* _What you have to do_
Decide whether each statement below agrees with the passage on 3D audio and virtual scenography. Answer yes or no for each and quote the words of the text that decide it.
1. The Digital Stage project takes part in the development of digital image spaces only for a short time.
2. Technology development here is based on artistic research into the design of digital sound and image spaces.
3. Zurich University of the Arts is named as a collaboration partner.

* _Given passage_
- - -
3D Audio and Virtual Scenography

Another field of collaboration is the long-term participation of the Digital Stage project in the experimental development of digital image spaces: In the interweaving of 3D audio and advanced image processes, virtual scenographies are created for acting, performance, dance and music formats such as choirs, opera or music theater. This opens up the opportunity for these art forms to not only be present on the web in hybrid formats with filmed stage sets, but to go online in a completely digital form. Artistic research into the design of digital sound and image spaces and into interaction with and within them is the basis of technology development here. Pilot projects, for instance with the Fraunhofer Institute and the Academy for Theatre and Digitality Dortmund, aim to integrate the 3D audio technology of the Digital Stage with visual processes of 360° filming, augmented and virtual reality into hybrid theater and event forms. Other collaboration partners in these prospective developments are Staatstheater Augsburg, Humboldt University Lab Berlin, and Zurich University of the Arts.
- - -
* _Data listing_

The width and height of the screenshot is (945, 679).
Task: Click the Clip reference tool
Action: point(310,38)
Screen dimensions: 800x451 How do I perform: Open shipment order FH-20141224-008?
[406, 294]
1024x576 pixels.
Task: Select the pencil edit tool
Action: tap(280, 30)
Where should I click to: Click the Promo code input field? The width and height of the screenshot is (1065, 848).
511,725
- - -
* _Response to this task_
1. No: "the long-term participation of the Digital Stage project in the experimental development of digital image spaces"
2. Yes: "Artistic research into the design of digital sound and image spaces and into interaction with and within them is the basis of technology development here."
3. Yes: "Other collaboration partners in these prospective developments are Staatstheater Augsburg, Humboldt University Lab Berlin, and Zurich University of the Arts."